En mitad de una crisis sin resolver, los días de las princesas Beatriz de York y Eugenia de York se han convertido en un devenir tras el despojo de los títulos de su padre, Andrés Mountbatten-Windsor –y su posterior detención por supuesto uso indebido de cargo público–, dado que la situación afecta a su propia tranquilidad. Y aunque esta salida de la Familia Real del rey Carlos III no afectaría a las princesas de forma directa, sí lo hace de forma indirecta. Ahora, las princesas Beatriz y Eugenia tendrán "planes alternativos" para la Pascua en medio de una crisis familiar.
La distancia de Beatriz y Eugenia
Un nuevo gesto en relación con la participación de las princesas Beatriz y Eugenia se ha desvelado. Las hijas de Andrés Mountbatten-Windsor y Sarah Ferguson no acompañarán a los miembros de la familia real en Windsor esta Pascua, rompiendo así con una tradición en medio del escándalo, pues la asistencia en los últimos años de las hermanas al servicio religioso en la Capilla de San Jorge en Windsor ha sido constante. Sin embargo, la revista HELLO! entiende que, con el consentimiento y la comprensión del Rey, las princesas Beatriz y Eugenia han hecho planes alternativos para esta Semana Santa, reduciendo así su participación pública tras los vínculos del que un día fue príncipe Andrés con el delincuente convicto Jeffrey Epstein.
Un gesto que no las desvincula de la Familia Real, pero que sí aporta un aire renovado lejos de la polémica, ya que la Pascua es tradicionalmente uno de los momentos más destacados del calendario real, permitiendo observar a los miembros de la familia real de una forma más distendida. Un breve descanso que marca distancia con la última ocasión en la que ambas hermanas aparecieron junto a la Familia Real, durante la misa de Navidad en Sandringham, después de que su padre fuera despojado de sus títulos reales restantes en octubre.

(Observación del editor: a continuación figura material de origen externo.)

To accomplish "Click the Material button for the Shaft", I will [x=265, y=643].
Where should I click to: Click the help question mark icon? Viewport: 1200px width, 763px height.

Los 'otros' problemas de Beatriz
La vida de ambas hermanas se ha visto sometida a una especie de tormenta sin precedentes, especialmente para Beatriz de York, quien en los últimos días ve cómo su faceta más personal también se ve afectada por los rumores de crisis en su matrimonio. Ahora, de una forma más sincera, su entorno ha querido explicar cómo está viviendo la situación, afirmándose que "la gente se olvida del aspecto humano de lo que han estado viviendo", añadiendo a esto que "Bea mantiene la calma y sigue adelante. Aprendió mucho de su abuela, la reina Isabel II. Es una familia convulsa, pero Bea trabaja duro; compaginar el trabajo a tiempo completo con la maternidad es su principal prioridad, para mantenerse fuerte mentalmente y seguir adelante con su vida".
Por ello, toda la situación que ahora rodea a la princesa Beatriz ha llevado a su entorno a desmentir su situación, negándose entonces todo posible rumor acerca de su crisis matrimonial, dejando a un lado todo lo que se está diciendo acerca de esta polémica. Un amigo cuenta que: "Lo único que preocupa a Bea y Edo —marido de la princesa— es su ajetreado trabajo y el cuidado de sus hijos. Como tantos otros padres que trabajan, tienen que compaginar el trabajo con la crianza de los niños. Los rumores recientes de que las cosas no van bien entre ellos son completamente falsos. Se llevan de maravilla, y la única distancia que los ha separado últimamente ha sido la física, debido al trabajo".